Customer satisfaction should always be a priority for financial institutions, and data shows that bank and credit union strategies are paying off in this regard.
However, global market research company J.D. Power states that midsize banks are falling behind in some areas.
"Midsize banks are falling behind in meeting the needs of the fastest growing demographic groups, millennials and minorities, especially in online, mobile and problem resolution," Jim Miller, director of banking services at J.D. Power, said in a media release. "If midsize banks don't change their focus to adjust to demographic shifts, they are extremely vulnerable and risk losing market share to competitors and becoming irrelevant."
Of customers who switched banks during a 12-month period, 28 percent cited poor customer service as the primary reason.
With this in mind, it makes sense for financial institutions to explore different ways of attracting business and improving customer service. In this way, installing self-service coin counters can be a positive move on two fronts.
Increasing traffic, enhancing service
Data shows that 64 percent of coin savers cash in their coins at financial institutions.

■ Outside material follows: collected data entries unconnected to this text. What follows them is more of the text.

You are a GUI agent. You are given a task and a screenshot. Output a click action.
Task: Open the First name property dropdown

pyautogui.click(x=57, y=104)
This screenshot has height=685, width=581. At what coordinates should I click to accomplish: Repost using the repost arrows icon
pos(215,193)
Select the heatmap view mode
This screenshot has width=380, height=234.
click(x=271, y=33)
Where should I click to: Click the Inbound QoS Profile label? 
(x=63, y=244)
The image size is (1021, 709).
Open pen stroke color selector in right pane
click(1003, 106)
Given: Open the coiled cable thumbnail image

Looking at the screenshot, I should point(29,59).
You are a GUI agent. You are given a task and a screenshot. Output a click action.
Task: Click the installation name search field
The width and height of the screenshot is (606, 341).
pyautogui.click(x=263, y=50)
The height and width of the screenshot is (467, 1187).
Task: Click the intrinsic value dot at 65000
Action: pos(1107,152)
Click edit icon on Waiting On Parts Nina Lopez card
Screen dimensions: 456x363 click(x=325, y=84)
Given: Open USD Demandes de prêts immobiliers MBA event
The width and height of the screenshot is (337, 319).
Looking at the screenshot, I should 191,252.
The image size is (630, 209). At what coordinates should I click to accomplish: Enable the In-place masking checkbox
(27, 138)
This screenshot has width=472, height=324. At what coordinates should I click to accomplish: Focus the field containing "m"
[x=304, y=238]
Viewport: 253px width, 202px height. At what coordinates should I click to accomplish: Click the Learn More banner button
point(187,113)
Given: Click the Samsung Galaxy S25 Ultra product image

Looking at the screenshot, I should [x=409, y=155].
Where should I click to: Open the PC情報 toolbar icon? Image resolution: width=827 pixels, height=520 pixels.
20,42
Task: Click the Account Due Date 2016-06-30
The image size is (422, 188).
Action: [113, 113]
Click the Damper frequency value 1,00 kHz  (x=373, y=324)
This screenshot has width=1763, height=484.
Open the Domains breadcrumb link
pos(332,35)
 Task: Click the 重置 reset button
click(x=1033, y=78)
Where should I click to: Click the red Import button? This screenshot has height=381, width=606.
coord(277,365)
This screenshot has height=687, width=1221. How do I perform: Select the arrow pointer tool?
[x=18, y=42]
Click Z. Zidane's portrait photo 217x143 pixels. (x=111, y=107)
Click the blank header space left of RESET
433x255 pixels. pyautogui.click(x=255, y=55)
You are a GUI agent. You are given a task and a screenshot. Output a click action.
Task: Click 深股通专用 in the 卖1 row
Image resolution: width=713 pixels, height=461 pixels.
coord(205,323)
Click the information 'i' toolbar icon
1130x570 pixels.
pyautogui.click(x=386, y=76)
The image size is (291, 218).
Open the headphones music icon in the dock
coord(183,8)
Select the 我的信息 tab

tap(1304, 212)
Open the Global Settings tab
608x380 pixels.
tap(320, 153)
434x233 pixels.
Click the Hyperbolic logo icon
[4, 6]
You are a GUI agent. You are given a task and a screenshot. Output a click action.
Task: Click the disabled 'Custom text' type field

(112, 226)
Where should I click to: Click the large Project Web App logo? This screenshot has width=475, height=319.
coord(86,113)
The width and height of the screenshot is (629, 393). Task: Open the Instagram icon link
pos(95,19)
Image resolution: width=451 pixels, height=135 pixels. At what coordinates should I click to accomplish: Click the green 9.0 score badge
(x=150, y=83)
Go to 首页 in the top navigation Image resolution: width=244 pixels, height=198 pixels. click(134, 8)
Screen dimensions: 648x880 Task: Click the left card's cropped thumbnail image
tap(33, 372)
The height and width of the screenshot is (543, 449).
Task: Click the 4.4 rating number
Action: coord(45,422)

This illustrates that there's a clear market for these individuals, and banks that invest in self-service coin counters will have a better chance of attracting them.
Secondly, a self-service option means bank employees won't be tied up with increased workload for coins, giving them more time to focus on customer interaction and services. In turn, this can reduce wait times at branches and lead to better customer service.
As an additional boon to banks, the increased foot traffic could also lead to consumers exploring other products while there on the premises, making it easier to market for services such as checking and savings accounts.